***** Exercise data
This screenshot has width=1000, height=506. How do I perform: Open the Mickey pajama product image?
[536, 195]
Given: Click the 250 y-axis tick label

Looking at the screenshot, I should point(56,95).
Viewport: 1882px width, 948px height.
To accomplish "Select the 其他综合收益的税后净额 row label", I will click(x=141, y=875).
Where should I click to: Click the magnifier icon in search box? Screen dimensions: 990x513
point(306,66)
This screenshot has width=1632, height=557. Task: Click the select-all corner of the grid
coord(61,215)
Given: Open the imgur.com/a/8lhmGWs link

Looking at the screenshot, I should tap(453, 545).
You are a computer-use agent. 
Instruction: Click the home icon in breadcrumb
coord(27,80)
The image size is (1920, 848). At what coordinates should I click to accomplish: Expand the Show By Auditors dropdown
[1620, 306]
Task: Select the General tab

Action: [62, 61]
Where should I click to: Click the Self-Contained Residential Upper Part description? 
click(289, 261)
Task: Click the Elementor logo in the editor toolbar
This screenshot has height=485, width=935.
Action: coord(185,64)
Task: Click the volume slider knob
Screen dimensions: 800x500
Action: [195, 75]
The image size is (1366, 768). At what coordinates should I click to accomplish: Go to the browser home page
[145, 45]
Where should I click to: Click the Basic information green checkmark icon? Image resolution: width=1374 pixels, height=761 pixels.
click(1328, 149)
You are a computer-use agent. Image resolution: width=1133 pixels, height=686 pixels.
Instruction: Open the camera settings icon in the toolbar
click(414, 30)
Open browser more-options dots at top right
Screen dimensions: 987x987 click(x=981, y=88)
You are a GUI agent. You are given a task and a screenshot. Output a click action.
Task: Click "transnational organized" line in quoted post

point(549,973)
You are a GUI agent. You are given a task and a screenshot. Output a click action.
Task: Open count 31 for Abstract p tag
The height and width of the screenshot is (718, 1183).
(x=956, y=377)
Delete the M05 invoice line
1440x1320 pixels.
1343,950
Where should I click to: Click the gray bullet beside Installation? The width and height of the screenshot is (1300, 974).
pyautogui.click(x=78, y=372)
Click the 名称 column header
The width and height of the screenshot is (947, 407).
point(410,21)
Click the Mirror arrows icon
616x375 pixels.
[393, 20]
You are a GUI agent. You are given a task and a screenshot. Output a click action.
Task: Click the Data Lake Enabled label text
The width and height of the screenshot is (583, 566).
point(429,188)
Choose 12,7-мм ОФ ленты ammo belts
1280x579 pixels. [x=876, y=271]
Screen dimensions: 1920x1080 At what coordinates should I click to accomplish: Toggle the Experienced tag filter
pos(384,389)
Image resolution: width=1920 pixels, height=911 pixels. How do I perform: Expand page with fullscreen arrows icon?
**********
In the records above, find each line holding "computer" and copy it.

You are a computer-use agent. 
You are a computer-use agent. Image resolution: width=1133 pixels, height=686 pixels.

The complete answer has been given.